*** Opening of RECORDS TO USE ***

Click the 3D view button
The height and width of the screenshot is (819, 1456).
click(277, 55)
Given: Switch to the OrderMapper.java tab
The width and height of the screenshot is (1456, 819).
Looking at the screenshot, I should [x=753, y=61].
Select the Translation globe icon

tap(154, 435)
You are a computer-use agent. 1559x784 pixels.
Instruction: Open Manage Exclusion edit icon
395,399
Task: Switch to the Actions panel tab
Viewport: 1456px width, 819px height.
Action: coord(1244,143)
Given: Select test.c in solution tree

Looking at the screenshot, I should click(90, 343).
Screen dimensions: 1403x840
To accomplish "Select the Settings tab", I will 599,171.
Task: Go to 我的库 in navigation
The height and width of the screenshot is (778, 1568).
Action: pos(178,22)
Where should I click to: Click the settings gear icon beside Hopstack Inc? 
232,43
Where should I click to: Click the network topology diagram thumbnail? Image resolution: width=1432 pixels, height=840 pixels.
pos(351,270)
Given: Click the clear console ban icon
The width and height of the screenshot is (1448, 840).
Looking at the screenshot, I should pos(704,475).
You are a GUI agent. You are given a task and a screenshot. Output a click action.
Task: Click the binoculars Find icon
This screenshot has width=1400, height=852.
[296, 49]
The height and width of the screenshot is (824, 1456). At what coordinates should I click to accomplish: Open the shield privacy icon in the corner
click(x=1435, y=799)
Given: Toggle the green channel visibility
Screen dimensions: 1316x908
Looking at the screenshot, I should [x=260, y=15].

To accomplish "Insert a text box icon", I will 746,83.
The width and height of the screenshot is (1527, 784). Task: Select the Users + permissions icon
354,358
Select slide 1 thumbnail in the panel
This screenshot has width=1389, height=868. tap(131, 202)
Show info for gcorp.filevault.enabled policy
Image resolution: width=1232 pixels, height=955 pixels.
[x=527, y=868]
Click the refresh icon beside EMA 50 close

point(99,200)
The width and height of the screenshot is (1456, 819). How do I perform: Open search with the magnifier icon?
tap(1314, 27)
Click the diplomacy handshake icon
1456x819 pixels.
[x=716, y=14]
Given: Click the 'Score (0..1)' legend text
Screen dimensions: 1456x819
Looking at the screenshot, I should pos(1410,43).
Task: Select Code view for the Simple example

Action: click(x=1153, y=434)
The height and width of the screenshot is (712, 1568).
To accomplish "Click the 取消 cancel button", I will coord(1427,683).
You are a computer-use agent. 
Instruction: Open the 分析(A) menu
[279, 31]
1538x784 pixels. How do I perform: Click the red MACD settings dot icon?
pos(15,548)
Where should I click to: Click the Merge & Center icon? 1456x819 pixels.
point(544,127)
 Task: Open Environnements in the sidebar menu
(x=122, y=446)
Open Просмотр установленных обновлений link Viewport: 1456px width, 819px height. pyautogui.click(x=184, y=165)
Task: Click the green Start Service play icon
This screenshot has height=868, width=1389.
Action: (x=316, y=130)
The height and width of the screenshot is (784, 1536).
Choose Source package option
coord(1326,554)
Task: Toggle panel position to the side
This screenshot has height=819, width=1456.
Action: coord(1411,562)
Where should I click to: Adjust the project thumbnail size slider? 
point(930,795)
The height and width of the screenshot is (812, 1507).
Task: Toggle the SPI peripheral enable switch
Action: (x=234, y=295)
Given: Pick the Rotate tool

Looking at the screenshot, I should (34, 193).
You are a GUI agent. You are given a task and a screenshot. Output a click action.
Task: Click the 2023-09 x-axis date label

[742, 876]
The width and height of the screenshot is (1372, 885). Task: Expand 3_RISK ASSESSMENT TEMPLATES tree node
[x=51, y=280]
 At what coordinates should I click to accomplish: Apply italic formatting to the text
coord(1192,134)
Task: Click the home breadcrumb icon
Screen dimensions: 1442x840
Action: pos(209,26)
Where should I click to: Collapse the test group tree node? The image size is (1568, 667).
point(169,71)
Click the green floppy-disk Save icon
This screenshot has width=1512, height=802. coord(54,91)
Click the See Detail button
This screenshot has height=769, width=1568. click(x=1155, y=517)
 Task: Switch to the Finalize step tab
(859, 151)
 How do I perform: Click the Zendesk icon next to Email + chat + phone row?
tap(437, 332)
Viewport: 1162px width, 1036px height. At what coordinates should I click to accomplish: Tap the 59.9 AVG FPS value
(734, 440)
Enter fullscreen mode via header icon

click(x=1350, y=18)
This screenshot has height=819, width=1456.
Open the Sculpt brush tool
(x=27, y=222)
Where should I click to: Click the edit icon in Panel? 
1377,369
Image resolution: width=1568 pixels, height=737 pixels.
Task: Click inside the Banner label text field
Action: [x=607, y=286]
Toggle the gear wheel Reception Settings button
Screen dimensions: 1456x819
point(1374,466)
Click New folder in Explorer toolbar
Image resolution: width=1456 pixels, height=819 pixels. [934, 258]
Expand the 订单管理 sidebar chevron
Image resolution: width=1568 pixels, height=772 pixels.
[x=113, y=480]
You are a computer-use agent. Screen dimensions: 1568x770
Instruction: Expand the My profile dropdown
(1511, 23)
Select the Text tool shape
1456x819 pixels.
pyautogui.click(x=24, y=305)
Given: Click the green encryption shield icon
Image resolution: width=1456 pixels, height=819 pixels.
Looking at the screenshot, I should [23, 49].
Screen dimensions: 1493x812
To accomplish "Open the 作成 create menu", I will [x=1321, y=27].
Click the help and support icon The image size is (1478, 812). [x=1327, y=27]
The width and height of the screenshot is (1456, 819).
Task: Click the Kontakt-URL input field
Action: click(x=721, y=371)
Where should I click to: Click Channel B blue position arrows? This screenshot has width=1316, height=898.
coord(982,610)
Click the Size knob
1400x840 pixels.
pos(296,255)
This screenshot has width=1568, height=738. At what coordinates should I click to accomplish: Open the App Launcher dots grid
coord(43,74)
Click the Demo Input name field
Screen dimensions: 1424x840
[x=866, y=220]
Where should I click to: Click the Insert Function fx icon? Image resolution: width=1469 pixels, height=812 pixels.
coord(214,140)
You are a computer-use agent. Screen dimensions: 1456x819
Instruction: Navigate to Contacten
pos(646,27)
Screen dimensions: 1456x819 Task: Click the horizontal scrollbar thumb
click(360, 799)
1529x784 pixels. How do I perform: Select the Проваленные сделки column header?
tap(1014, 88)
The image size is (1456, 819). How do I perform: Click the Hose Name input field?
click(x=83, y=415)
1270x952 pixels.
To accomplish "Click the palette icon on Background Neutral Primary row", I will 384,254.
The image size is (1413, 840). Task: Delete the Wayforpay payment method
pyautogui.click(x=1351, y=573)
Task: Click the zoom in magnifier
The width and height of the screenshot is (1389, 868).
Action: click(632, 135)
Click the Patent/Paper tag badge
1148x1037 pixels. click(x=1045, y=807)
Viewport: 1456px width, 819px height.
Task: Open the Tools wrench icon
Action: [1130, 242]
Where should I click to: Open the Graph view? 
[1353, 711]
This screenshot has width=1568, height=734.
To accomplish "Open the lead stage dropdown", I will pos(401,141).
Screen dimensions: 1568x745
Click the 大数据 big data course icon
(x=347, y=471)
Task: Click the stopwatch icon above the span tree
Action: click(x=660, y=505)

*** Close of RECORDS TO USE ***

== TRY IT ==
With no line skipped, repeat the records exactly.

== RESULT ==
Click the 3D view button
The height and width of the screenshot is (819, 1456).
click(277, 55)
Given: Switch to the OrderMapper.java tab
The width and height of the screenshot is (1456, 819).
Looking at the screenshot, I should [x=753, y=61].
Select the Translation globe icon

tap(154, 435)
You are a computer-use agent. 1559x784 pixels.
Instruction: Open Manage Exclusion edit icon
395,399
Task: Switch to the Actions panel tab
Viewport: 1456px width, 819px height.
Action: coord(1244,143)
Given: Select test.c in solution tree

Looking at the screenshot, I should click(90, 343).
Screen dimensions: 1403x840
To accomplish "Select the Settings tab", I will 599,171.
Task: Go to 我的库 in navigation
The height and width of the screenshot is (778, 1568).
Action: pos(178,22)
Where should I click to: Click the settings gear icon beside Hopstack Inc? 
232,43
Where should I click to: Click the network topology diagram thumbnail? Image resolution: width=1432 pixels, height=840 pixels.
pos(351,270)
Given: Click the clear console ban icon
The width and height of the screenshot is (1448, 840).
Looking at the screenshot, I should pos(704,475).
You are a GUI agent. You are given a task and a screenshot. Output a click action.
Task: Click the binoculars Find icon
This screenshot has width=1400, height=852.
[296, 49]
The height and width of the screenshot is (824, 1456). At what coordinates should I click to accomplish: Open the shield privacy icon in the corner
click(x=1435, y=799)
Given: Toggle the green channel visibility
Screen dimensions: 1316x908
Looking at the screenshot, I should [x=260, y=15].

To accomplish "Insert a text box icon", I will 746,83.
The width and height of the screenshot is (1527, 784). Task: Select the Users + permissions icon
354,358
Select slide 1 thumbnail in the panel
This screenshot has width=1389, height=868. tap(131, 202)
Show info for gcorp.filevault.enabled policy
Image resolution: width=1232 pixels, height=955 pixels.
[x=527, y=868]
Click the refresh icon beside EMA 50 close

point(99,200)
The width and height of the screenshot is (1456, 819). How do I perform: Open search with the magnifier icon?
tap(1314, 27)
Click the diplomacy handshake icon
1456x819 pixels.
[x=716, y=14]
Given: Click the 'Score (0..1)' legend text
Screen dimensions: 1456x819
Looking at the screenshot, I should pos(1410,43).
Task: Select Code view for the Simple example

Action: click(x=1153, y=434)
The height and width of the screenshot is (712, 1568).
To accomplish "Click the 取消 cancel button", I will coord(1427,683).
You are a computer-use agent. 
Instruction: Open the 分析(A) menu
[279, 31]
1538x784 pixels. How do I perform: Click the red MACD settings dot icon?
pos(15,548)
Where should I click to: Click the Merge & Center icon? 1456x819 pixels.
point(544,127)
 Task: Open Environnements in the sidebar menu
(x=122, y=446)
Open Просмотр установленных обновлений link Viewport: 1456px width, 819px height. pyautogui.click(x=184, y=165)
Task: Click the green Start Service play icon
This screenshot has height=868, width=1389.
Action: (x=316, y=130)
The height and width of the screenshot is (784, 1536).
Choose Source package option
coord(1326,554)
Task: Toggle panel position to the side
This screenshot has height=819, width=1456.
Action: coord(1411,562)
Where should I click to: Adjust the project thumbnail size slider? 
point(930,795)
The height and width of the screenshot is (812, 1507).
Task: Toggle the SPI peripheral enable switch
Action: (x=234, y=295)
Given: Pick the Rotate tool

Looking at the screenshot, I should (34, 193).
You are a GUI agent. You are given a task and a screenshot. Output a click action.
Task: Click the 2023-09 x-axis date label

[742, 876]
The width and height of the screenshot is (1372, 885). Task: Expand 3_RISK ASSESSMENT TEMPLATES tree node
[x=51, y=280]
 At what coordinates should I click to accomplish: Apply italic formatting to the text
coord(1192,134)
Task: Click the home breadcrumb icon
Screen dimensions: 1442x840
Action: pos(209,26)
Where should I click to: Collapse the test group tree node? The image size is (1568, 667).
point(169,71)
Click the green floppy-disk Save icon
This screenshot has width=1512, height=802. coord(54,91)
Click the See Detail button
This screenshot has height=769, width=1568. click(x=1155, y=517)
 Task: Switch to the Finalize step tab
(859, 151)
 How do I perform: Click the Zendesk icon next to Email + chat + phone row?
tap(437, 332)
Viewport: 1162px width, 1036px height. At what coordinates should I click to accomplish: Tap the 59.9 AVG FPS value
(734, 440)
Enter fullscreen mode via header icon

click(x=1350, y=18)
This screenshot has height=819, width=1456.
Open the Sculpt brush tool
(x=27, y=222)
Where should I click to: Click the edit icon in Panel? 
1377,369
Image resolution: width=1568 pixels, height=737 pixels.
Task: Click inside the Banner label text field
Action: [x=607, y=286]
Toggle the gear wheel Reception Settings button
Screen dimensions: 1456x819
point(1374,466)
Click New folder in Explorer toolbar
Image resolution: width=1456 pixels, height=819 pixels. [934, 258]
Expand the 订单管理 sidebar chevron
Image resolution: width=1568 pixels, height=772 pixels.
[x=113, y=480]
You are a computer-use agent. Screen dimensions: 1568x770
Instruction: Expand the My profile dropdown
(1511, 23)
Select the Text tool shape
1456x819 pixels.
pyautogui.click(x=24, y=305)
Given: Click the green encryption shield icon
Image resolution: width=1456 pixels, height=819 pixels.
Looking at the screenshot, I should [23, 49].
Screen dimensions: 1493x812
To accomplish "Open the 作成 create menu", I will [x=1321, y=27].
Click the help and support icon The image size is (1478, 812). [x=1327, y=27]
The width and height of the screenshot is (1456, 819).
Task: Click the Kontakt-URL input field
Action: click(x=721, y=371)
Where should I click to: Click Channel B blue position arrows? This screenshot has width=1316, height=898.
coord(982,610)
Click the Size knob
1400x840 pixels.
pos(296,255)
This screenshot has width=1568, height=738. At what coordinates should I click to accomplish: Open the App Launcher dots grid
coord(43,74)
Click the Demo Input name field
Screen dimensions: 1424x840
[x=866, y=220]
Where should I click to: Click the Insert Function fx icon? Image resolution: width=1469 pixels, height=812 pixels.
coord(214,140)
You are a computer-use agent. Screen dimensions: 1456x819
Instruction: Navigate to Contacten
pos(646,27)
Screen dimensions: 1456x819 Task: Click the horizontal scrollbar thumb
click(360, 799)
1529x784 pixels. How do I perform: Select the Проваленные сделки column header?
tap(1014, 88)
The image size is (1456, 819). How do I perform: Click the Hose Name input field?
click(x=83, y=415)
1270x952 pixels.
To accomplish "Click the palette icon on Background Neutral Primary row", I will 384,254.
The image size is (1413, 840). Task: Delete the Wayforpay payment method
pyautogui.click(x=1351, y=573)
Task: Click the zoom in magnifier
The width and height of the screenshot is (1389, 868).
Action: click(632, 135)
Click the Patent/Paper tag badge
1148x1037 pixels. click(x=1045, y=807)
Viewport: 1456px width, 819px height.
Task: Open the Tools wrench icon
Action: [1130, 242]
Where should I click to: Open the Graph view? 
[1353, 711]
This screenshot has width=1568, height=734.
To accomplish "Open the lead stage dropdown", I will pos(401,141).
Screen dimensions: 1568x745
Click the 大数据 big data course icon
(x=347, y=471)
Task: Click the stopwatch icon above the span tree
Action: click(x=660, y=505)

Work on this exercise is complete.